Posts Tagged ‘Phil Donahue’

Olbermann and the Cult of Objectivity

Tuesday, November 16th, 2010

I agree with Keith Olbermann (11/15/10) about the dubious value of "objectivity" as a journalistic value; he makes a telling point about how journalistic icons like Walter Cronkite and Edward R. Murrow are most honored for the moments when they reached conclusions and asserted values.

And I think he's right that the U.S. media establishment's failure to see through the lies that sold the Iraq War is a singular failure of our journalistic system--one that does indeed suggest that we need an entirely different system that better serves our democracy.


Olbermann's MSNBC forerunner, Phil Donahue, was fired in the run up to the war not because he wasn't neutral enough, after all, but because he would hamper the network's ability to be "waving the flag" like its competitors (All Your TV, 2/25/03). What NBC and its corporate parent GE were looking for was not objectivity but the right kind of bias.

Which is to say, Olbermann is right that it's necessary to have journalists who express values and draw conclusions--but not sufficient.  We also need to talk about which values our corporate-dominated media system is likely to tolerate, and which conclusions are allowed to be drawn.
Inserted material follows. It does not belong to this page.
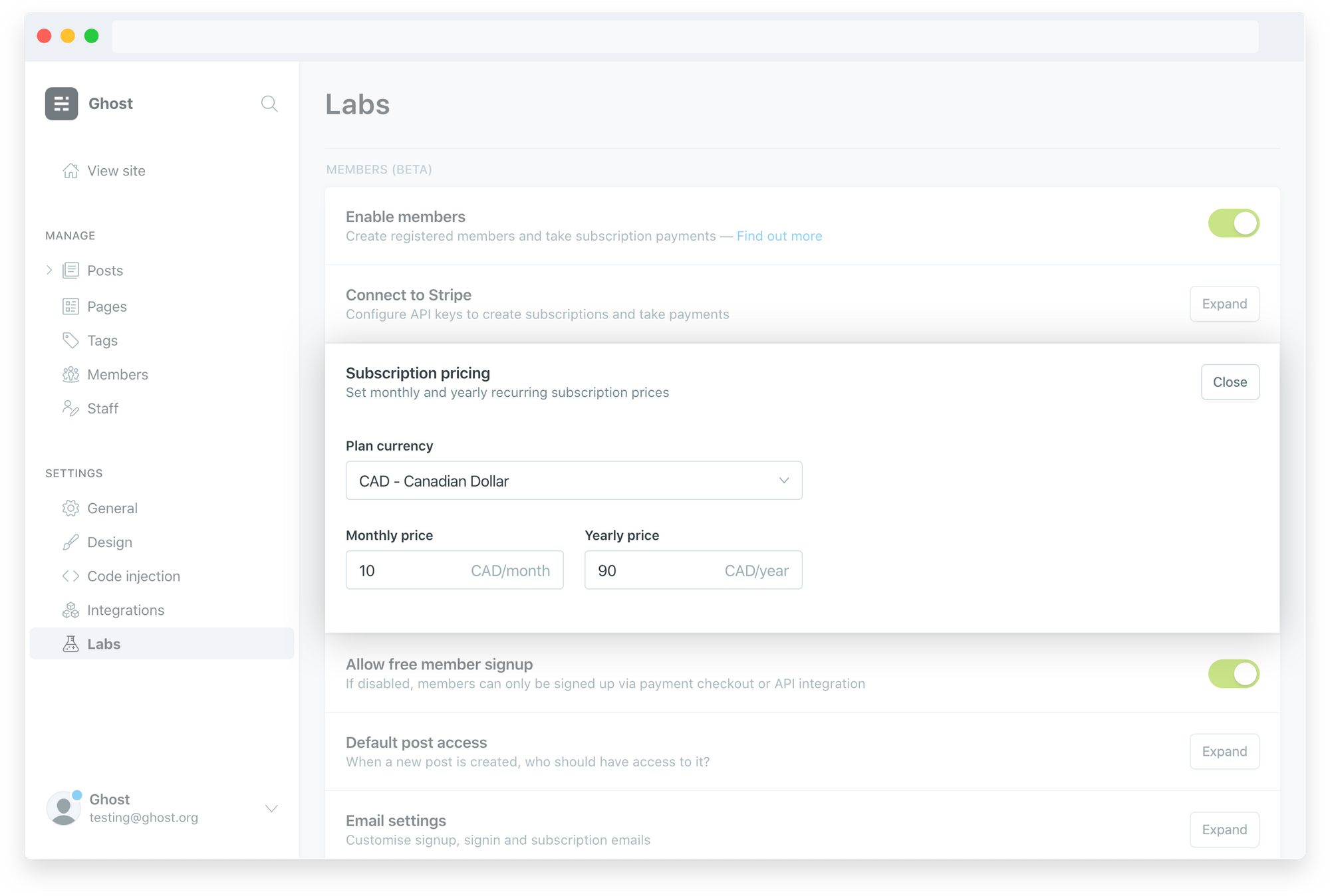Click the View site home icon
Chris Matthews' Role in MSNBC's Donahue Firing

Friday, October 8th, 2010

Gabriel Sherman's piece in New York magazine (10/3/10) on the cable news wars includes a bit of history on MSNBC's firing of progressive host Phil Donahue in 2003; an internal memo at the time worried that the show would be  "a home for the liberal anti-war agenda at the same time that our competitors are waving the flag at every opportunity." Sherman focuses on MSNBC personality Chris Matthews--who sometimes claims he was opposed to the Iraq War--and his desire to get Donahue fired:

Donahue's problems only increased when Chris Matthews let it be known that he wanted Donahue off the air. Matthews was a rising force at the network, with a reported salary of $5 million. He cultivated former GE CEO Jack Welch and had the ear of NBC CEO Bob Wright. (The two summered together on Nantucket.) Matthews saw himself as MSNBC's biggest star, and he was upset that the network was pumping significant resources into Donahue's show. In the fall of 2002, U.S. News & World Report ran a gossip item that had Matthews saying over lunch in Washington that if Donahue stays on the air, he could bring down the network.

After the item was published, Matthews showed up at Donahue's office and apologized. "He didn’t deny it," Donahue remembers. With the war looming, Sorenson and Griffin decided to take him off the air to make way for 24/7 war coverage.

MSNBC's Anti-War Censorship: A Reminder

Tuesday, December 1st, 2009

Former Minnesota Gov. Jesse Ventura, doing press for his new TV show on "conspiracy theories," made got some attention from (among others) Eric Roper at the Minneapolis Star-Tribune. Roper alludes to a "curious comment Ventura made in the Los Angeles Times this weekend"-- that MSNBC canceled his short-lived show when they found out that he opposed the Iraq War:

I was basically silenced. When I came out of office, I was the hottest commodity out there. There was a bidding war between CNN, Fox and MSNBC to get my services. MSNBC ultimately won. I was being groomed for a five-day-a-week TV show by them. Then, all of a sudden, weird phone calls started happening: "Is it true Jesse doesn't support the war in Iraq?"

Roper writes that MSNBC's decision would be an "odd one since they are considered liberal." Except for the fact that the same cable channel canceled its highest-rated program for the same reason, as FAIR noted in 2003:

MSNBC canceled Phil Donahue's talkshow after an internal memo (leaked to the All Your TV website, 2/25/03) argued that he would be a "difficult public face for NBC in a time of war.... He seems to delight in presenting guests who are anti-war, anti-Bush and skeptical of the administration's motives." The report warned that the Donahue show could be "a home for the liberal anti-war agenda at the same time that our competitors are waving the flag at every opportunity."